Mientras se prenden velas para que lleguen pronto las cuatro millones de dosis de vacunas de AstraZeneca y otras partidas de Sputnik V, el Gobierno nacional estudia la posibilidad de implementar un retorno a fase 1 durante dos semanas aunque con alternativas flexibles para evitar el colapso de los sectores que ya no lo podrían superar.

El oficialismo apura para esta semana el tratamiento de lo que ellos denominan “Ley de emergencia Covid” y que la oposición a renombrando como “Ley de superpoderes”, sobre lo cual el presidente Alberto Fernández amenazó con un decreto de necesidad y urgencia muy estricto si la iniciativa no se apruebe pronto

Si de escuchar señales se trata, el viceministro de Salud de la provincia de Buenos Aires, Nicolás Kreplak, advirtió que es imperioso “reducir la circulación” de personas para disminuir los contagios y no descartó que para lograrlo se disponga “un cierre total”.
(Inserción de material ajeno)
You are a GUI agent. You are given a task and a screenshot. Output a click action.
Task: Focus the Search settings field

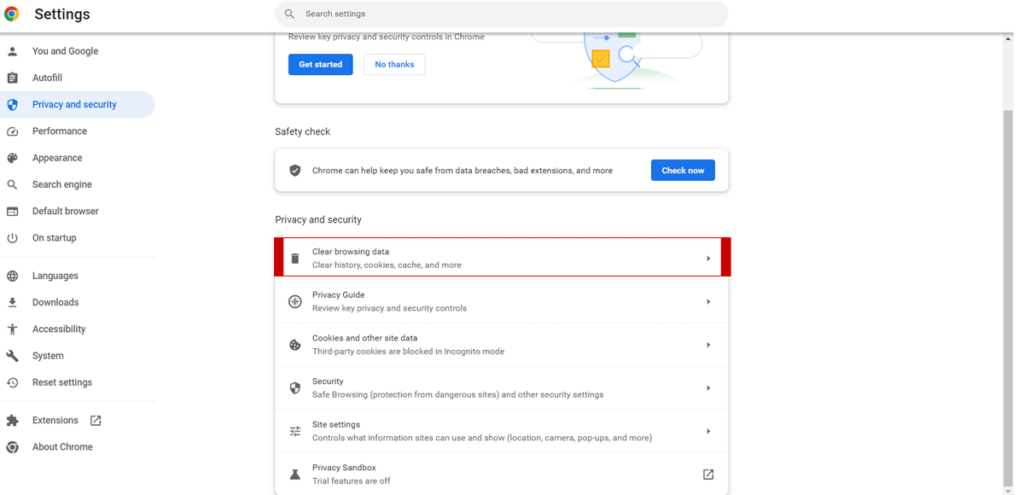(500, 14)
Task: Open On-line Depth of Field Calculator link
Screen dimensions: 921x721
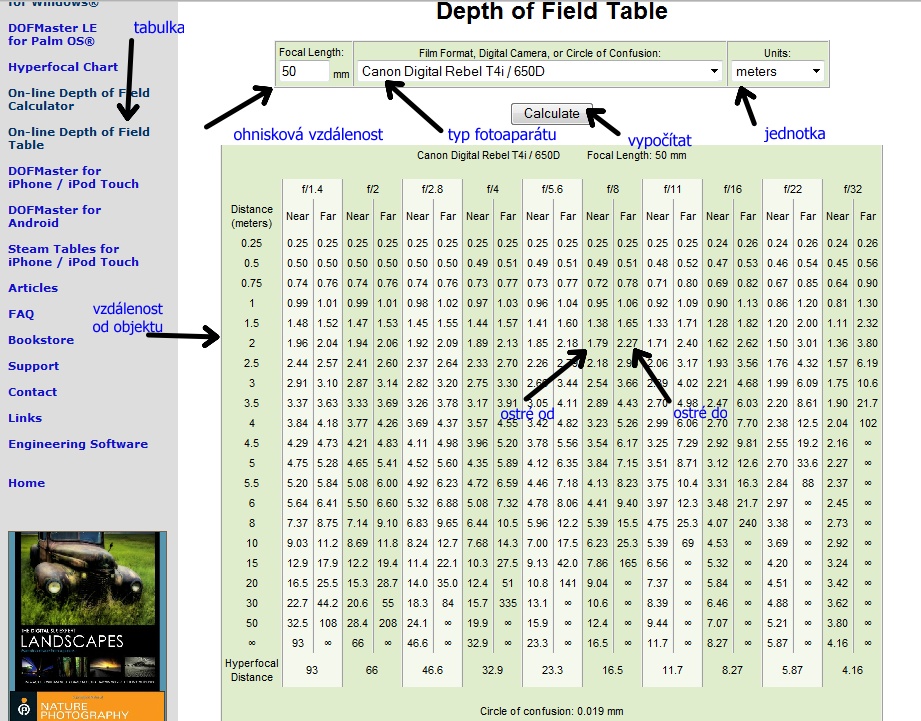Action: pos(78,99)
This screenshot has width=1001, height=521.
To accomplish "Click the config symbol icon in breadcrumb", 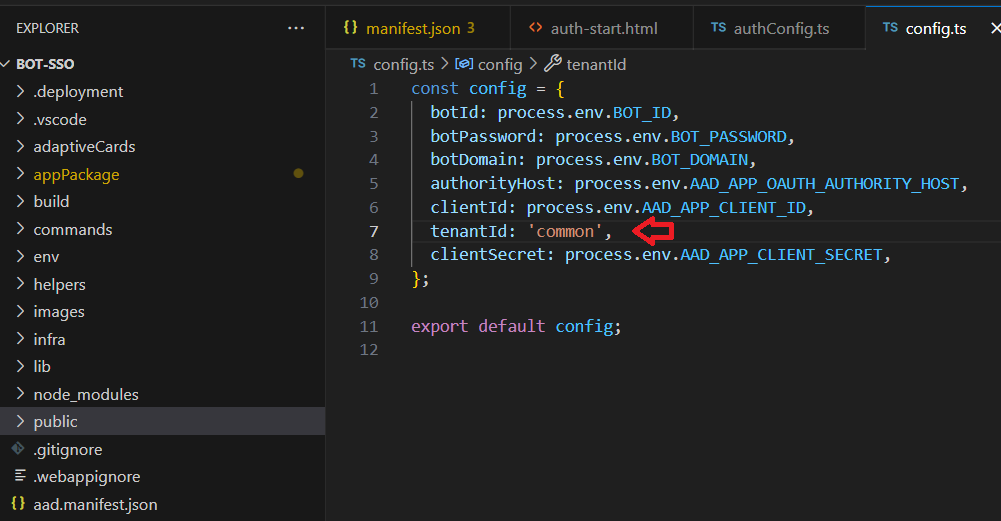I will (465, 64).
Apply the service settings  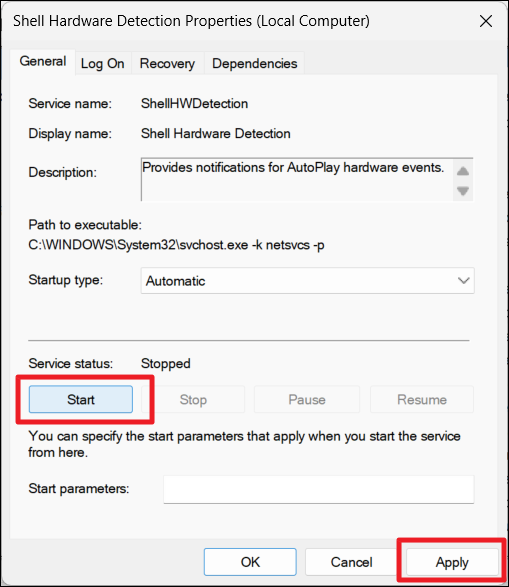[x=452, y=562]
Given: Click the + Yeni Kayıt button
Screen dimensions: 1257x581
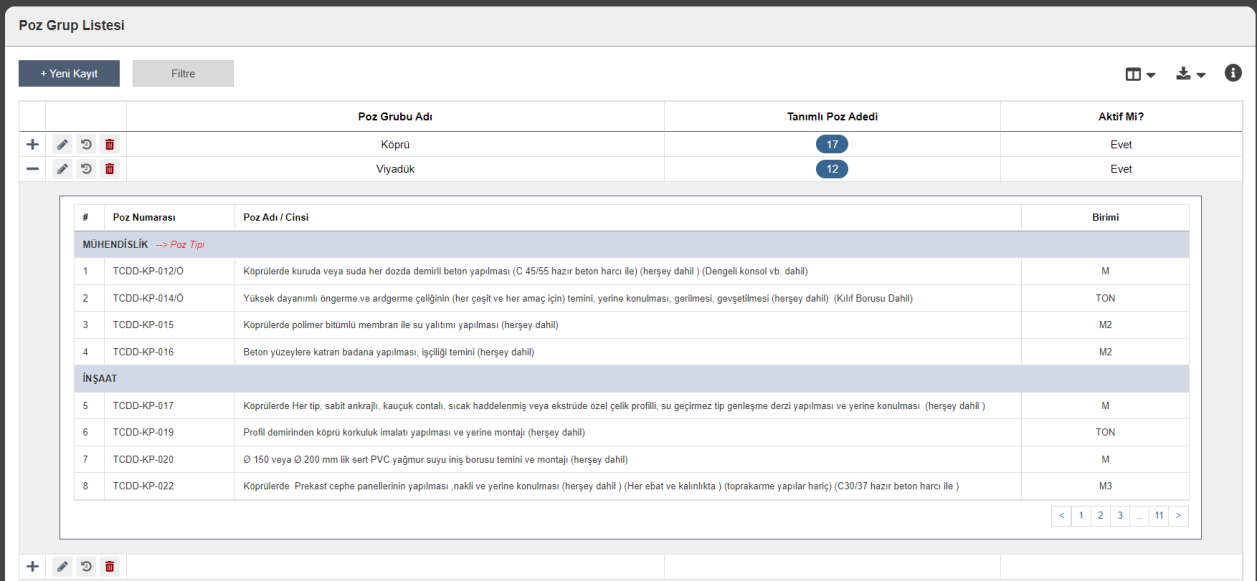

Kreplak, quien cobró notoriedad por el contenido alarmista de sus advertencias, expresó su preocupación por la circulación de personas que aumenta y que está generando un incremento de contagios “en el interior del distrito y en el conurbano”.

“Lamentablemente hoy estamos viendo un aumento de los casos, hay un incremento respecto a la semana anterior, especialmente en el interior, pero también en el conurbano”, afirmó Kreplak.

Agregó que esta situación está generando que en el interior de la provincia “se encuentran con una cantidad de casos muy grande”, con un nivel de “saturación” en el que ya “es difícil atender pacientes”.

De hecho, planteó que “están llegando algunos pedidos de derivación interprovincial porque no hay capacidad de atención en esas jurisdicciones”.

Kreplak insistió en este contexto en que “lo importante es reducir la circulación” porque “mientras más se reduzca la circulación, más se van a reducir los contagios”.

“¿Cómo lo hacemos? ¿Con cuáles medidas de restricción? Depende del consenso que logramos entre todos y del aspecto económico, porque cualquier actividad que uno tenga que cerrar para reducir la circulación necesita reemplazarlo económicamente de otra manera”, aseveró

¿Cierre total?

El funcionario sostuvo que “como se ha visto en todo el mundo, si uno logra hacer un cierre muy fuerte, total, estos cierres pueden ser más acotados y luego empezar a liberar en la medida que bajan los casos”, pero asumió que “si los cierres son parciales, la eficacia y las medidas tienen un resultado parcial, tiene menos impacto social y económico, pero la eficacia es menor y en general se prolongan más en el tiempo”.

Al ser consultado si la solución sería un cierre total y con ayuda económica a los sectores más vulnerables, aseveró que “desde el punto de vista sanitario lo más probable que sí, claro que hay otras cosas y nosotros tenemos que plantear este aspecto”.

“Pero en esta cantidad de casos que encontramos ahora, con un nivel de ocupación de las camas de terapia intensiva tan alto, que en muchos lugares están necesitando derivar pacientes, si uno logra contener con un cierre fuerte en las próximas semanas, podríamos estar en mejores condiciones”, aseveró.